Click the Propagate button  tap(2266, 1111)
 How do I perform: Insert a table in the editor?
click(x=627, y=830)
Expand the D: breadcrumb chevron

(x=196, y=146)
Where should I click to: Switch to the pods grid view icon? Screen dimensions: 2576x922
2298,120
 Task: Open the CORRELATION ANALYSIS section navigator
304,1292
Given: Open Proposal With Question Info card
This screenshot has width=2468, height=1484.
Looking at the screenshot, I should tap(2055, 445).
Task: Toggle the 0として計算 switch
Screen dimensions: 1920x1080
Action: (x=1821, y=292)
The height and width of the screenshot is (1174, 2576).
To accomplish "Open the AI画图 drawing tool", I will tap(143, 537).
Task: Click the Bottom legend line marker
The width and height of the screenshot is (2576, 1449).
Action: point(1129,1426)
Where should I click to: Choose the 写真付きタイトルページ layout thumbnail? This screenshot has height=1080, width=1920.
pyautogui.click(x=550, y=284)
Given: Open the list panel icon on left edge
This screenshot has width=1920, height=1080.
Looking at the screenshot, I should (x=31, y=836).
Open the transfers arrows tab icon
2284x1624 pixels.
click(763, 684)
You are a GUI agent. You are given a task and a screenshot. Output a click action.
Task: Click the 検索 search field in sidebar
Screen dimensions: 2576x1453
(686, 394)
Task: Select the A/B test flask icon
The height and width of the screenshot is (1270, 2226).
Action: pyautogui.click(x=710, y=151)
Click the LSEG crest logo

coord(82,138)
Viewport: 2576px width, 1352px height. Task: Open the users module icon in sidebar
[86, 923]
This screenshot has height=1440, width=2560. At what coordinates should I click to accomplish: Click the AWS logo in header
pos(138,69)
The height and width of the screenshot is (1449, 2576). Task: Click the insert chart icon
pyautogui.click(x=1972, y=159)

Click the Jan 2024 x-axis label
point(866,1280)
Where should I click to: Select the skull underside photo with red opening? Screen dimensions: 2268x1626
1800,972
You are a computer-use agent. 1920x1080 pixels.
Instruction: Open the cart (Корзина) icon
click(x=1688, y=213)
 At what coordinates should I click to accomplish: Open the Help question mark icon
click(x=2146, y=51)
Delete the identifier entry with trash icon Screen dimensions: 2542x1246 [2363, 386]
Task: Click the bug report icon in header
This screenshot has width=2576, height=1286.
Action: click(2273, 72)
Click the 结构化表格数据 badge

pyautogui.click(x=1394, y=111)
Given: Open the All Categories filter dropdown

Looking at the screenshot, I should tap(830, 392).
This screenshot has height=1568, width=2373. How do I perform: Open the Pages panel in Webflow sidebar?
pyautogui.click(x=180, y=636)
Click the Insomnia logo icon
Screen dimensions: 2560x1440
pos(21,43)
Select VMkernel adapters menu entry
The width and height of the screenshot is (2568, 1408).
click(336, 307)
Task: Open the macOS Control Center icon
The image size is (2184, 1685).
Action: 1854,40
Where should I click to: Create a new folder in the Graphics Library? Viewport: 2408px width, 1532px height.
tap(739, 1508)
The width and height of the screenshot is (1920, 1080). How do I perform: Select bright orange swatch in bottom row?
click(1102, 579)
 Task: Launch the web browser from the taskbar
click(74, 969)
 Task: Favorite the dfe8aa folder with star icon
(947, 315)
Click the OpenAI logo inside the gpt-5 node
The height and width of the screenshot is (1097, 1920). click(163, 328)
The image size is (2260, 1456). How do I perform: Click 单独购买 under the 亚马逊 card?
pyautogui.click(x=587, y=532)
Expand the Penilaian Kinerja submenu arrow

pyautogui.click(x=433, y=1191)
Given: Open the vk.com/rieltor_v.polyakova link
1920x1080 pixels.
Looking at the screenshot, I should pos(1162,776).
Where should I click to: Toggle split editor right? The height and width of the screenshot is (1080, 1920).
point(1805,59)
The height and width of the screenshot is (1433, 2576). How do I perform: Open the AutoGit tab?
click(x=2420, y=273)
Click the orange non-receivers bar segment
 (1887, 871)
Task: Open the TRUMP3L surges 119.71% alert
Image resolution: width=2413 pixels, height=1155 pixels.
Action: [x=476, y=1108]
··········
> _Exercise aim_
In the listing above, find the line with "Given: Open Proposal With Question Info card" and the line with "The height and width of the screenshot is (1174, 2576).", then reproduce both and every line between them exactly.

> _Written solution_
Given: Open Proposal With Question Info card
This screenshot has width=2468, height=1484.
Looking at the screenshot, I should tap(2055, 445).
Task: Toggle the 0として計算 switch
Screen dimensions: 1920x1080
Action: (x=1821, y=292)
The height and width of the screenshot is (1174, 2576).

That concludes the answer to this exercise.